The interesting thing is that large population-shortage of land is a story that real estate investors need to tell themselves. Even
 speculators need a story to justify why they are buying what they are buying.
Real estate prices have now reached astonishingly high levels. As a recent report brought out real estate consultancy firm Knight Frank points out, 29% of the homes under construction in Mumbai are priced over Rs 1 crore. In Delhi the number is at 11%. Such higher prices has led to a drop in home purchases and increasing inventory. “The inventory level has almost doubled in the last three years.
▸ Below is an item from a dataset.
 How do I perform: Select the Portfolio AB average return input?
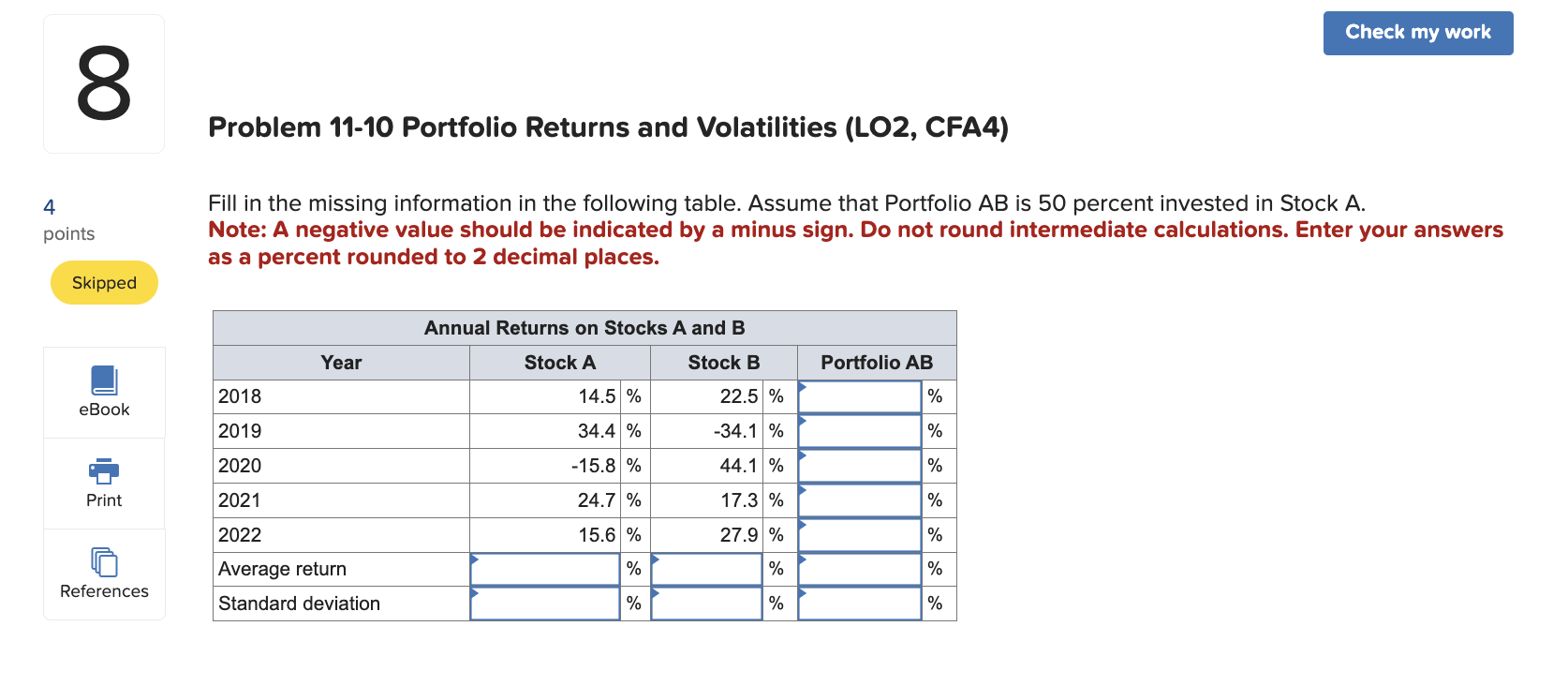point(858,569)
In the National Capital Region, the inventory level reached 31 months at the end of March 2013 against 15 months at the end of March 2010, while in the Mumbai Metropolitan Region the inventory level has jumped from 17 months to 40 months. In Hyderabad, it reached 49 months in March 2013 as compared to 23 months in March 2010, according to data by real estate research firm Liases Foras. Inventory denotes the number of months required to clear the stock at the existing absorption rate. An efficient market maintains an inventory of eight to ten months,” a news report in the Business Standard points out.
The point is all bubble market stories work till a certain point of time. But when prices get too high common sense starts to gradually come back. In a stock market bubble when the common sense comes back the correction is instant and fast, because the market is very liquid. The same is not true about real estate, because one cannot sell a home as fast as one can sell stocks.
Real estate companies in India haven’t started cutting prices in a direct manner as yet. But there are loads of schemes and discounts on offer for anyone who is still willing to buy. As the Business Standard news report quoted earlier points out “As many as 500 projects across India are offering some scheme or the other, in a bid to push sales in an otherwise slow market. According to 
Magicbricks.com, an online property portal, Mumbai has the maximum number of projects with schemes/discounts at around 88, followed by Delhi with 56 and Chennai and Pune with 33 each. Kolkata has 30 such offers, while Hyderabad has 18 and Bangalore has 16. On a pan India level, Magicbricks has about 274 projects with discounts offer.”
Of course the big question is when will the real price cuts start? They will have to happen, sooner rather than later.